La prise de Tal Afar, en seulement douze jours de combats, redonne du baume au coeur aux forces irakiennes et forcément au commandant en chef, le Premier ministre, Haider al-Abadi. “Tal Afar, la résistante, a rejoint Mossoul, la ville libre”, a-t-il commenté avec enthousiasme. Tal Afar est une ville stratégique, située entre Mossoul et la frontière avec la Syrie.

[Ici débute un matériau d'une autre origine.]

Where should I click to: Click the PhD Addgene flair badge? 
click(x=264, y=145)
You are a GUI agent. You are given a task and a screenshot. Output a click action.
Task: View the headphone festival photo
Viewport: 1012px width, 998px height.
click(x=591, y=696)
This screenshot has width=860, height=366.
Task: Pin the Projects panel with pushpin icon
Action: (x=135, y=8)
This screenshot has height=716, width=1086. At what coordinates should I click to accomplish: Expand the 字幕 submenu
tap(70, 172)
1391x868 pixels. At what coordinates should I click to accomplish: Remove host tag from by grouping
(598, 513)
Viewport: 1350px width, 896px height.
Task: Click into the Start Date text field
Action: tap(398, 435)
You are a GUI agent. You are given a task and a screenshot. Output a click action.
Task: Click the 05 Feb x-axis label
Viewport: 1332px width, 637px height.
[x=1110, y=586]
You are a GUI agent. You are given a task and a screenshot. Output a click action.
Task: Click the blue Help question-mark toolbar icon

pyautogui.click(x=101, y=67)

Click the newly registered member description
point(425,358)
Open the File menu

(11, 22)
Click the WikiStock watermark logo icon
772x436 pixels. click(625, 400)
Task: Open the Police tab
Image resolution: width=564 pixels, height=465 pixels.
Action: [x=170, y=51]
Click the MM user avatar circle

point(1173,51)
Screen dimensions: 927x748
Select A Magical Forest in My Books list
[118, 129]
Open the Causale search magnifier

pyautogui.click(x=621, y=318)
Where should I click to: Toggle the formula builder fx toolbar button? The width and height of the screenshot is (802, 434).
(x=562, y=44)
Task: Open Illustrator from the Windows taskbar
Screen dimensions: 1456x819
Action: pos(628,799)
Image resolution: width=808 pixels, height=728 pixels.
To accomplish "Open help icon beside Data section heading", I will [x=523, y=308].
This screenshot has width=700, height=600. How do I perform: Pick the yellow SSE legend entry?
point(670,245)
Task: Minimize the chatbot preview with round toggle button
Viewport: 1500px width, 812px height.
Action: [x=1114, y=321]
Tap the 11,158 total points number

Un dernier fief, pas si facile à reprendre

La province septentrionale de Ninive est ainsi entièrement reconquise, ce qui va permettre à l’armée irakienne, épaulée par la coalition internationale guidée par les Etats-Unis, de mettre encore plus de pression sur les jihadistes d’Etat islamique qui se battent dans le pays voisin, la Syrie. La chute de Mossoul, après neuf mois d’une terrible guérilla urbaine, avait déjà permis à la coalition de rapprocher ses avions pour mieux pilonner Raqa.


Le tout dernier bastion islamiste en Irak, Hawija, se trouve à près de 300 kilomètres au nord de la capitale, Bagdad. D’autres poches résistent dans l’ouest, pas plus de trois, al-Qaïm, Rawa et Anna. Mais elles seront difficiles à faire tomber car elles se trouvent à terrain découvert, en plein désert.

De plus, l’offensive est retardée car un référendum sur l’indépendance du Kurdistan irakien est prévu le 25 septembre. Les combattants kurdes, qui ont participé activement à la reconquête de Mossoul, seront très utiles comme alliés des troupes irakiennes.

Il court, il court... l'émir (sans doute)

Le groupe Etat islamique a en plus perdu sa tête… ou presque ! Son émir, Abou Bakr al-Baghdadi, est porté disparu, si l’on peut dire. Selon la version russe du 22 juin dernier, il y a “une forte probabilité” qu’il soit mort. Selon la version américaine de ce 1er septembre, il est sans doute encore en vie, quelque part dans la vallée de l’Euphrate.


“Quand nous le trouverons, je pense que nous allons d’abord essayer de le tuer. Ce n’est probablement pas la peine d’essayer de le capturer”, a déclaré avec franchise le général Stephen Townsend, qui commande la coalition contre Etat islamique à la fois en Irak et en Syrie.